After finding the line with "Невельского (639, 2122)" in the data below, set down exactly each line through the one with "В Крыму директор", inclusive, and stop there.

+++ Records supplied +++

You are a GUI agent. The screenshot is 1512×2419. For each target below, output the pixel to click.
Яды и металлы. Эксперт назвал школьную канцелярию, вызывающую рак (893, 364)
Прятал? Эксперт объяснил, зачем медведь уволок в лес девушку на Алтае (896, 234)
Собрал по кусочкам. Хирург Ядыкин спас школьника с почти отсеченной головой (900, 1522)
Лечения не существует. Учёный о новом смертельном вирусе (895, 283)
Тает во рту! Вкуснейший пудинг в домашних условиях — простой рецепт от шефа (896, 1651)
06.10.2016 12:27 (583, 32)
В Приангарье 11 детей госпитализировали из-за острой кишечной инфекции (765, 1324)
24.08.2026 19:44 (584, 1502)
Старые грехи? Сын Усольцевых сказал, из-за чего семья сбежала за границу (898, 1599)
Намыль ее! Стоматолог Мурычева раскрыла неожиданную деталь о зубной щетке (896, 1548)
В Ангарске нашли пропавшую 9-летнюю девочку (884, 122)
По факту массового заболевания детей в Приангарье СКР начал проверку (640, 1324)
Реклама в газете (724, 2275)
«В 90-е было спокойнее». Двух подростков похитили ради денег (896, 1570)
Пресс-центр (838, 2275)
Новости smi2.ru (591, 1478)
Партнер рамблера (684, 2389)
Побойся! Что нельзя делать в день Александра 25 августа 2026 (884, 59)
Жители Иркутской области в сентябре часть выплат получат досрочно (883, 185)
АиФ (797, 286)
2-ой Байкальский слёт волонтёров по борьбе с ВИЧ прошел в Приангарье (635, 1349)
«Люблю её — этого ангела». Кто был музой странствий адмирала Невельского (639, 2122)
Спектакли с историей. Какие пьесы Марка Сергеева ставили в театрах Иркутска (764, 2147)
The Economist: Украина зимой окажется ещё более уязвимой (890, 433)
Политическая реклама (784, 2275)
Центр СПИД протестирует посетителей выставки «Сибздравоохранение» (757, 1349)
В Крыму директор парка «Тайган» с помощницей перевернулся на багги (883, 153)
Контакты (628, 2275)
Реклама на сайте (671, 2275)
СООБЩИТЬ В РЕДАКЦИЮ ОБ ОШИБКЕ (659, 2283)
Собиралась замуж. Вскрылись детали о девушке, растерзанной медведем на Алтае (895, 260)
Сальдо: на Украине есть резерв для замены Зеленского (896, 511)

+++

__Answer box__.
«Люблю её — этого ангела». Кто был музой странствий адмирала Невельского (639, 2122)
Спектакли с историей. Какие пьесы Марка Сергеева ставили в театрах Иркутска (764, 2147)
The Economist: Украина зимой окажется ещё более уязвимой (890, 433)
Политическая реклама (784, 2275)
Центр СПИД протестирует посетителей выставки «Сибздравоохранение» (757, 1349)
В Крыму директор парка «Тайган» с помощницей перевернулся на багги (883, 153)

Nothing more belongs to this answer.